▶ Records to process:
----
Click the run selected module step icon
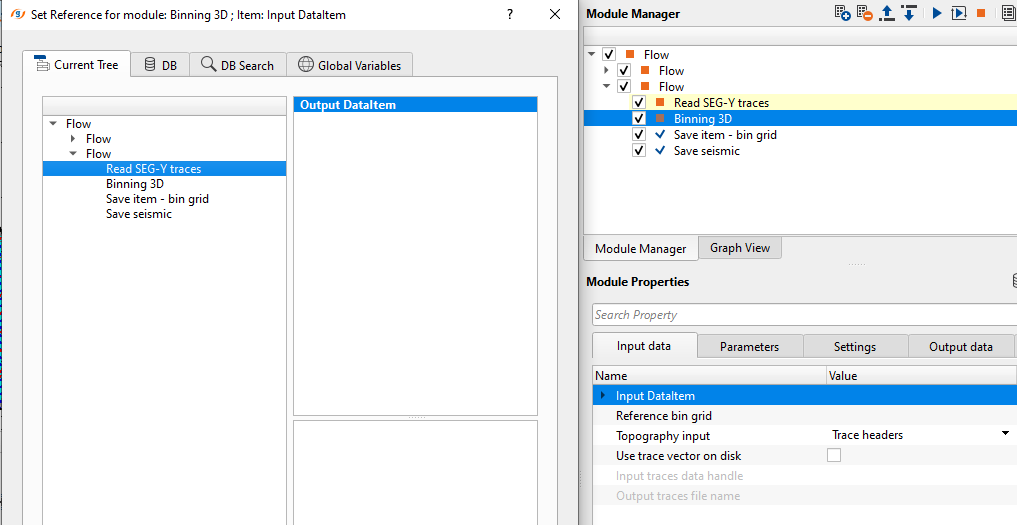The width and height of the screenshot is (1017, 525). click(959, 13)
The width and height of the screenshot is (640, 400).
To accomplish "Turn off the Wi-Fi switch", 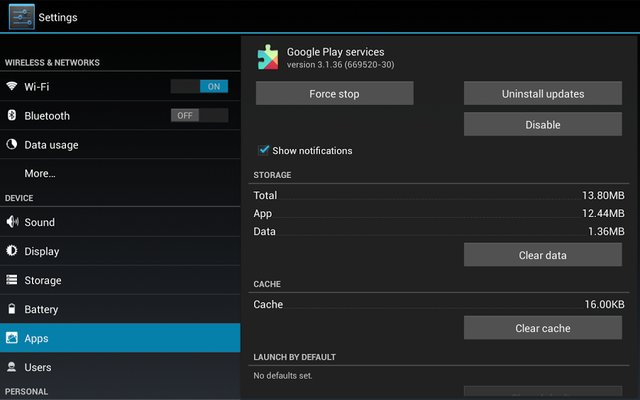I will 199,87.
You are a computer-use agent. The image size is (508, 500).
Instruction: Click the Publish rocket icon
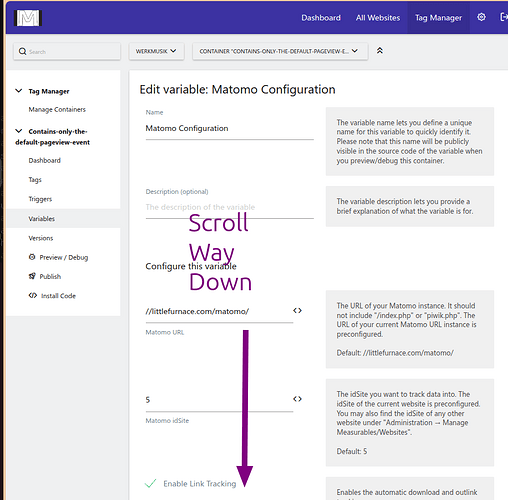pos(32,276)
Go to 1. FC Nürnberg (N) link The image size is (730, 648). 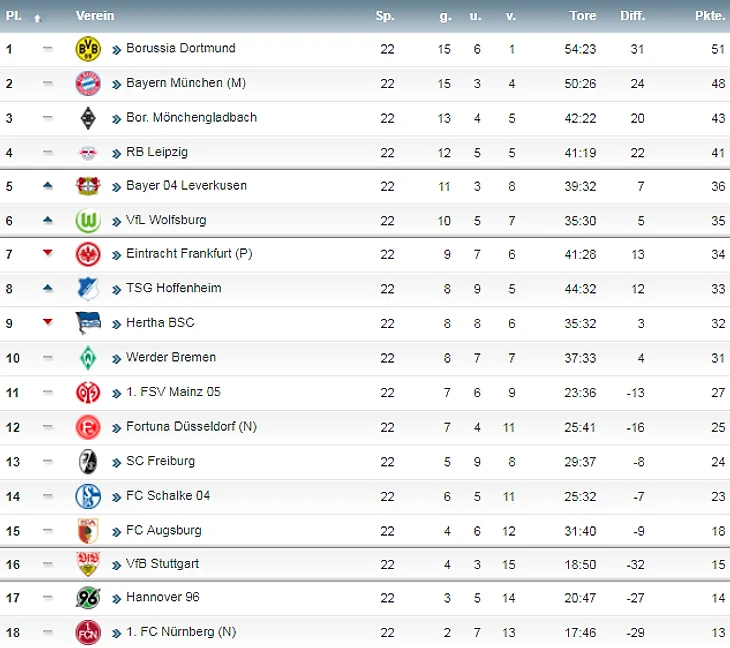tap(181, 632)
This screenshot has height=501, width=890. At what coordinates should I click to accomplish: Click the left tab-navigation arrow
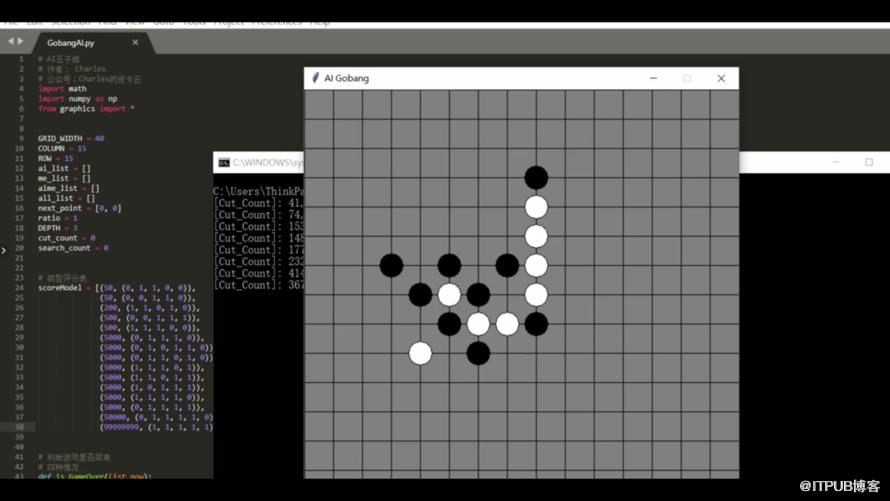[x=11, y=41]
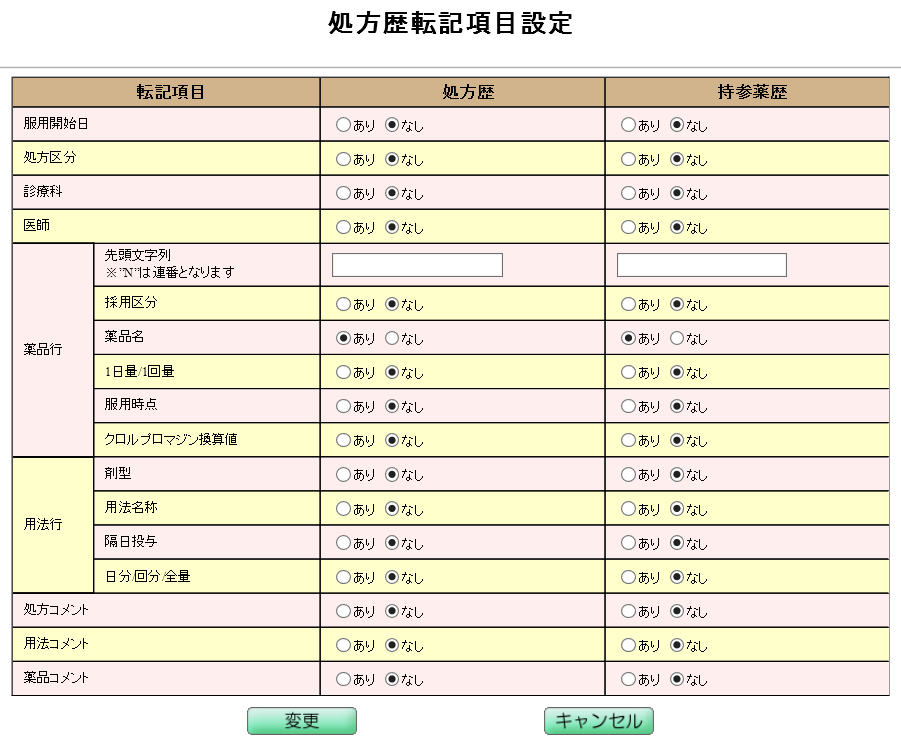Viewport: 901px width, 745px height.
Task: Select あり for 服用開始日 in 処方歴
Action: coord(344,125)
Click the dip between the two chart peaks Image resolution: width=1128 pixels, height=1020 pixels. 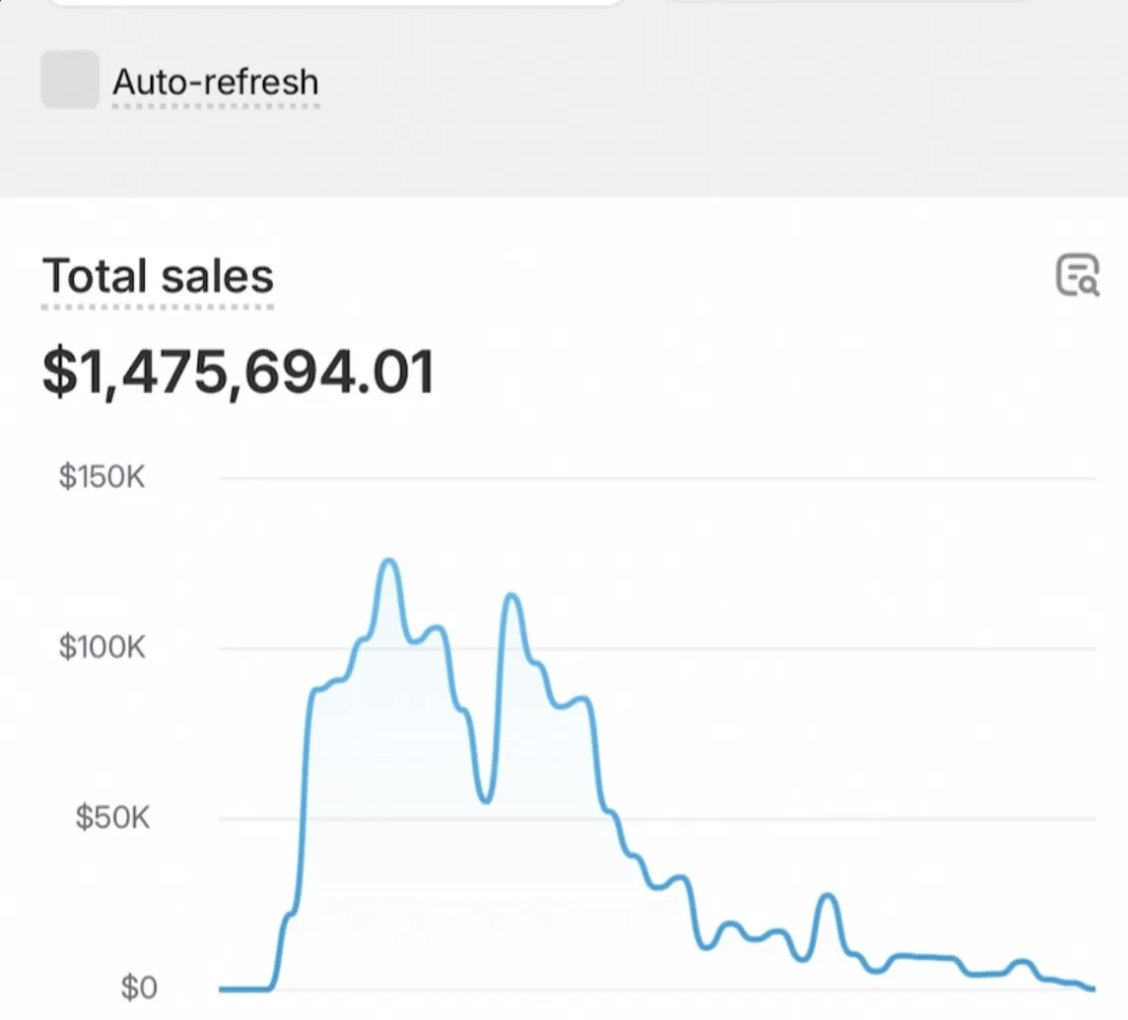tap(483, 800)
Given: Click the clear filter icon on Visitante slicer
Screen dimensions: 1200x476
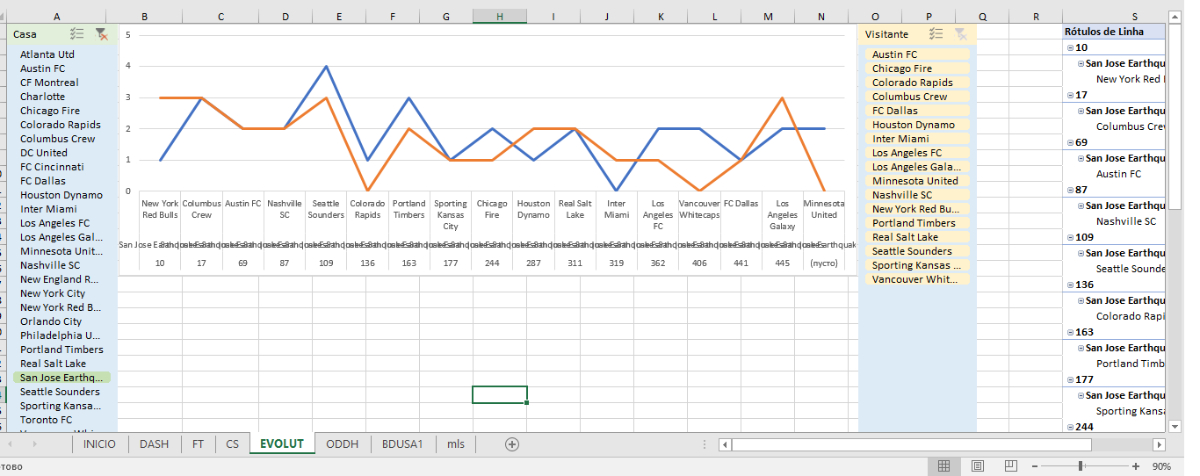Looking at the screenshot, I should [x=960, y=34].
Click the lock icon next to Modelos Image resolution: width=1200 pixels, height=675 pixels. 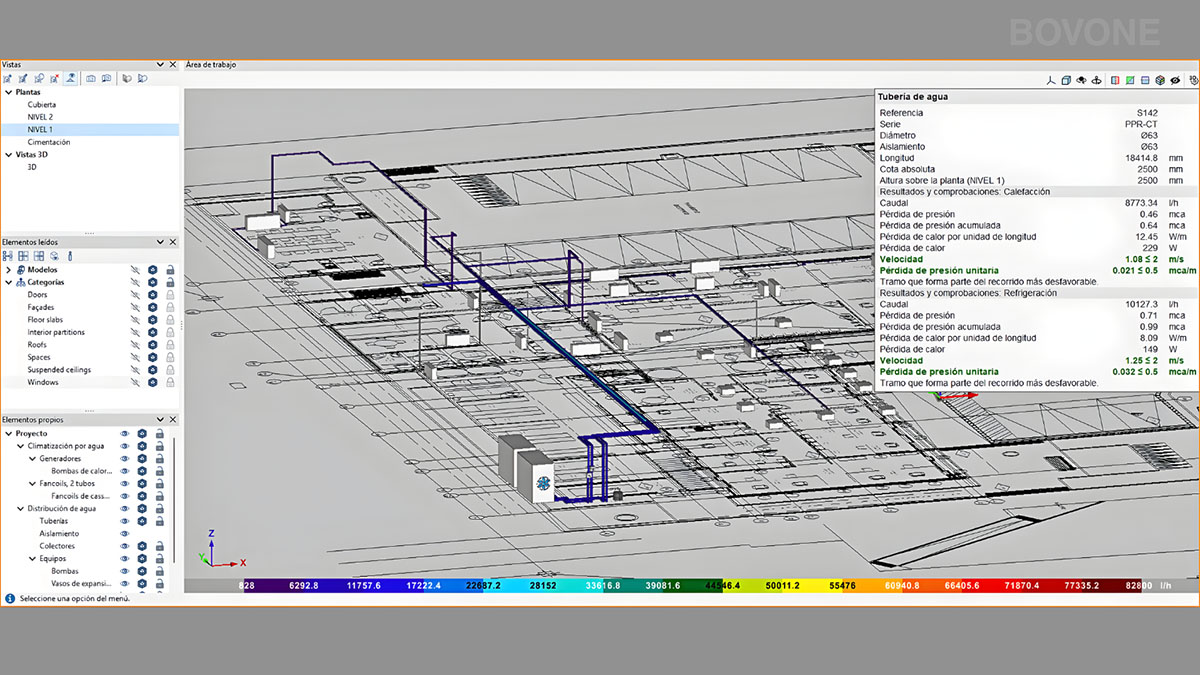[171, 270]
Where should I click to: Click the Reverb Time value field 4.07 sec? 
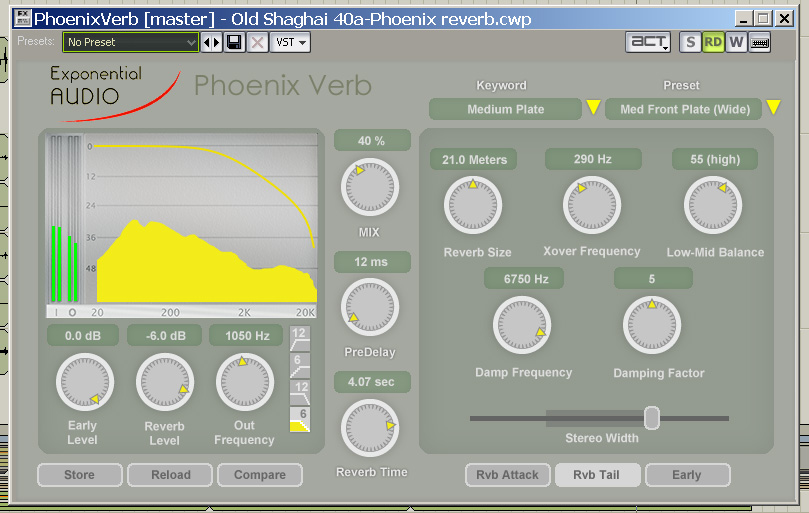pos(372,382)
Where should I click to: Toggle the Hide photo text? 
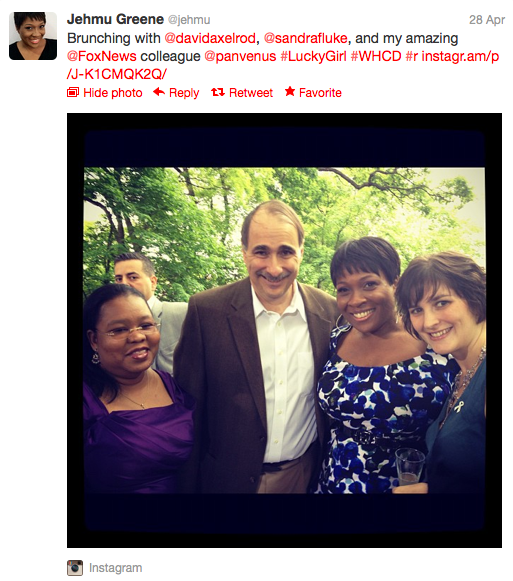tap(113, 93)
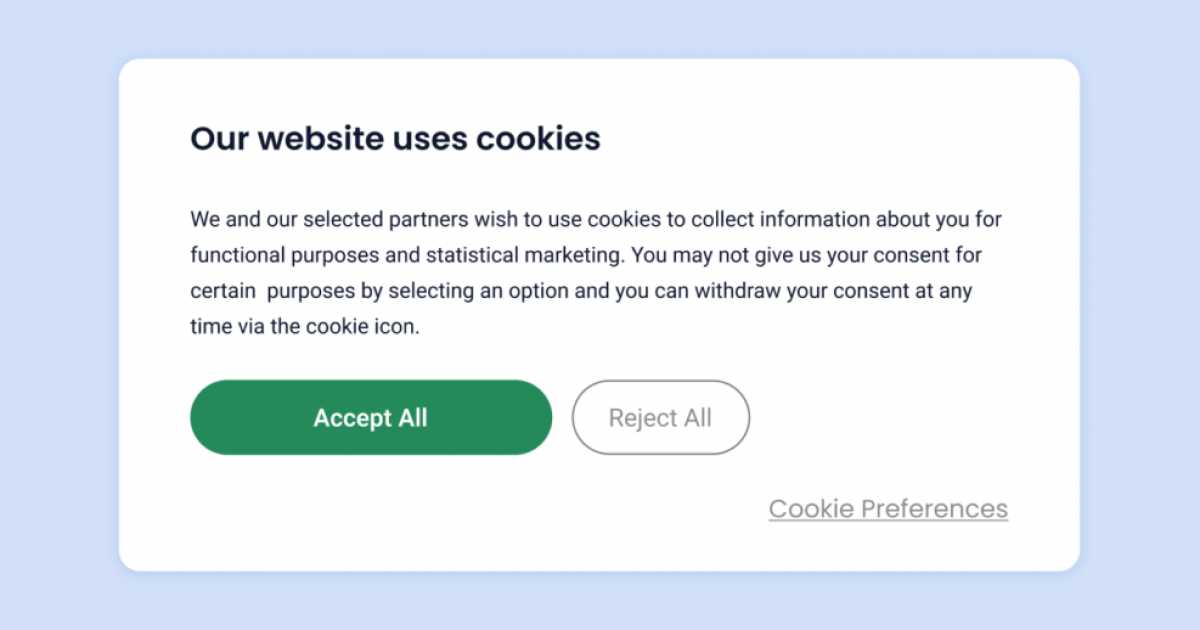This screenshot has width=1200, height=630.
Task: Click the phrase 'at any time' in the text
Action: tap(951, 291)
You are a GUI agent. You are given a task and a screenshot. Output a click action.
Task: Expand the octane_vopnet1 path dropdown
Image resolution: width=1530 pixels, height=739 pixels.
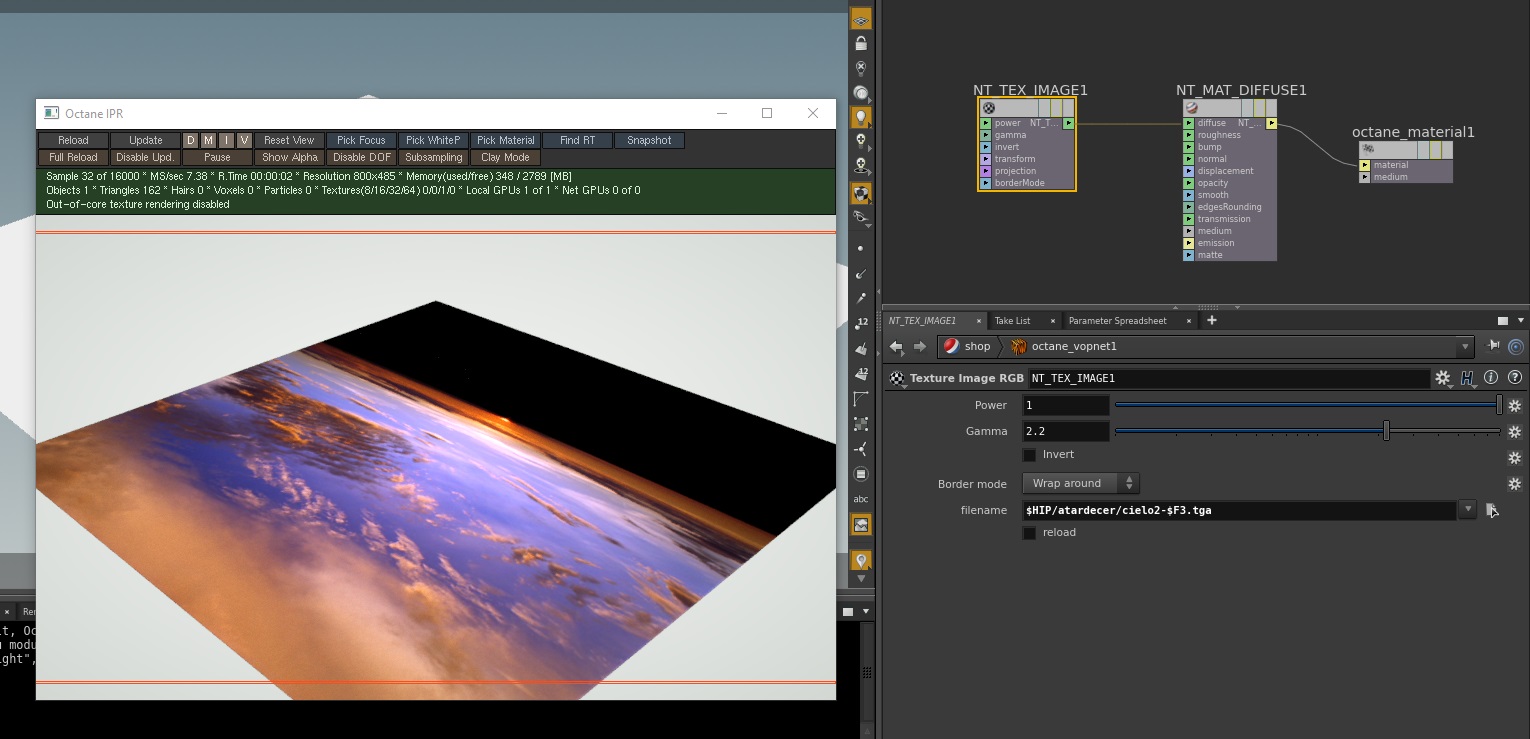point(1465,347)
----
▶ What needs to be done:
Only the lines from the one containing "Task: Expand the octane_vopnet1 path dropdown" through the end of the listing above should be reproduced, exactly as they stand. Leave the pictures out.

▶ Answer area:
Task: Expand the octane_vopnet1 path dropdown
Image resolution: width=1530 pixels, height=739 pixels.
point(1465,347)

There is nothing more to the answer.